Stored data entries
START

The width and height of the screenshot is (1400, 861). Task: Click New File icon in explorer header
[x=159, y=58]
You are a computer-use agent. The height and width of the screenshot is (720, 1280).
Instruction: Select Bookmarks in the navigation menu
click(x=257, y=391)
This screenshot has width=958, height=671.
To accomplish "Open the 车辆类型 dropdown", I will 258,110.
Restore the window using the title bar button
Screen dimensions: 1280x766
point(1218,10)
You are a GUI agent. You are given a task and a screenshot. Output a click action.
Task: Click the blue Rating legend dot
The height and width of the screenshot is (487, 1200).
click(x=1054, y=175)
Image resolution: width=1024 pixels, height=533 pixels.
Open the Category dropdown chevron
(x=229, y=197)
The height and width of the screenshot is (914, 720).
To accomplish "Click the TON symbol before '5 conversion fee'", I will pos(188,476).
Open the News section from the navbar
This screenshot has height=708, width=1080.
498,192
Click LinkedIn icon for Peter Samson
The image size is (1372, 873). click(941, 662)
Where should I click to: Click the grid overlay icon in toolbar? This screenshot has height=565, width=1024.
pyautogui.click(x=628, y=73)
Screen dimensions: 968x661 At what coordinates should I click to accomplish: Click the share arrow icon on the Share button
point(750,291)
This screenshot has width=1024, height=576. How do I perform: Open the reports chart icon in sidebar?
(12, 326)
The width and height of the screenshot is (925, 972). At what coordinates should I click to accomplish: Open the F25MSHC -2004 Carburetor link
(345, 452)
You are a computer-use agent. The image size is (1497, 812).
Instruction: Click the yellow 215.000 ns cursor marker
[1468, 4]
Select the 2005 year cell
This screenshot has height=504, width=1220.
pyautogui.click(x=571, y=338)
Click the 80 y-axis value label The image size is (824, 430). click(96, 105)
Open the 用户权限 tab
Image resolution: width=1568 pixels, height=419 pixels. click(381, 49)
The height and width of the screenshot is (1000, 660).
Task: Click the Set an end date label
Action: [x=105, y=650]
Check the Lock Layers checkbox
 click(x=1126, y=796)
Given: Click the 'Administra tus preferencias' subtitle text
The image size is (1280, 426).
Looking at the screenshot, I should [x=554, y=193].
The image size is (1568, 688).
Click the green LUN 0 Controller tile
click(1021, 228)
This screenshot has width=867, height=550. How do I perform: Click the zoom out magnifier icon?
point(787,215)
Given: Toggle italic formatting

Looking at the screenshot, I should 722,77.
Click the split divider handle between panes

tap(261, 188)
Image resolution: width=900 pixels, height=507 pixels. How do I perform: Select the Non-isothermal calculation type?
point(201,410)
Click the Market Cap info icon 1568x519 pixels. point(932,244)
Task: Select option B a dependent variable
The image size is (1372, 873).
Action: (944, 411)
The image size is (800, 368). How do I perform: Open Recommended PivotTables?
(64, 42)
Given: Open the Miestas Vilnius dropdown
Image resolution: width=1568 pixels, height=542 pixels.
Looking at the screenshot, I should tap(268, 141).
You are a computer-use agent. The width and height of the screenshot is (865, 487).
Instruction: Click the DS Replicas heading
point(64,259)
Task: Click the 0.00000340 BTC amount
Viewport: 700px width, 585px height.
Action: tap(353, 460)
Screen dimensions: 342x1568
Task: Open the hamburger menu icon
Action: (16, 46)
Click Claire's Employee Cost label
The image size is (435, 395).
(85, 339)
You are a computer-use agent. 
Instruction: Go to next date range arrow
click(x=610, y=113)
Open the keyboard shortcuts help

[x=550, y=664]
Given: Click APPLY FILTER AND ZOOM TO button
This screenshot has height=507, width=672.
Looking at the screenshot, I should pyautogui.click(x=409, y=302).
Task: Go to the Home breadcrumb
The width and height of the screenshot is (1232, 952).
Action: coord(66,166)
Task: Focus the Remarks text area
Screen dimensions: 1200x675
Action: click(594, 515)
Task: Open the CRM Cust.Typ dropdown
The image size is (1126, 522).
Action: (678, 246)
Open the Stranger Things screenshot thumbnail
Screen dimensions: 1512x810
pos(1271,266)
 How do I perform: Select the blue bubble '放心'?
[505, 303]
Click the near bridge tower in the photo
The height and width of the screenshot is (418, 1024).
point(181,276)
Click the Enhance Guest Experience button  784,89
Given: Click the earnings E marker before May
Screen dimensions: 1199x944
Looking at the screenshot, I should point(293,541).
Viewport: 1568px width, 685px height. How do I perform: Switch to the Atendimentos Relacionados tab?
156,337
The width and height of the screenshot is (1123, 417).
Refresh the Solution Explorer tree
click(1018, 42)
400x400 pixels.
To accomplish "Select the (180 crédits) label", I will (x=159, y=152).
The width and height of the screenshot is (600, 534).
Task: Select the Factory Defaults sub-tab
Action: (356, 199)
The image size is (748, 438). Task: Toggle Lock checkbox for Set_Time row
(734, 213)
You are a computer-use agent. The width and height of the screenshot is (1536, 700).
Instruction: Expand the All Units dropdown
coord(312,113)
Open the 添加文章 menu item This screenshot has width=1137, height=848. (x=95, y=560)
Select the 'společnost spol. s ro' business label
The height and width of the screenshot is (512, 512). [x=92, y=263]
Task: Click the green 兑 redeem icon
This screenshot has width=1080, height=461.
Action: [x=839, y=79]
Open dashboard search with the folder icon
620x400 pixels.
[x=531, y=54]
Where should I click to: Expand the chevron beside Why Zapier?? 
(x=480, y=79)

END

Exercise prompt: Print the lines again without any change, beginning at the line that contains "Task: Click the 0.00000340 BTC amount" and stopping after the line that contains "Action: (678, 246)".

Problem solution:
Task: Click the 0.00000340 BTC amount
Viewport: 700px width, 585px height.
Action: tap(353, 460)
Screen dimensions: 342x1568
Task: Open the hamburger menu icon
Action: (16, 46)
Click Claire's Employee Cost label
The image size is (435, 395).
(85, 339)
You are a computer-use agent. 
Instruction: Go to next date range arrow
click(x=610, y=113)
Open the keyboard shortcuts help

[x=550, y=664]
Given: Click APPLY FILTER AND ZOOM TO button
This screenshot has height=507, width=672.
Looking at the screenshot, I should pyautogui.click(x=409, y=302).
Task: Go to the Home breadcrumb
The width and height of the screenshot is (1232, 952).
Action: coord(66,166)
Task: Focus the Remarks text area
Screen dimensions: 1200x675
Action: click(594, 515)
Task: Open the CRM Cust.Typ dropdown
The image size is (1126, 522).
Action: (678, 246)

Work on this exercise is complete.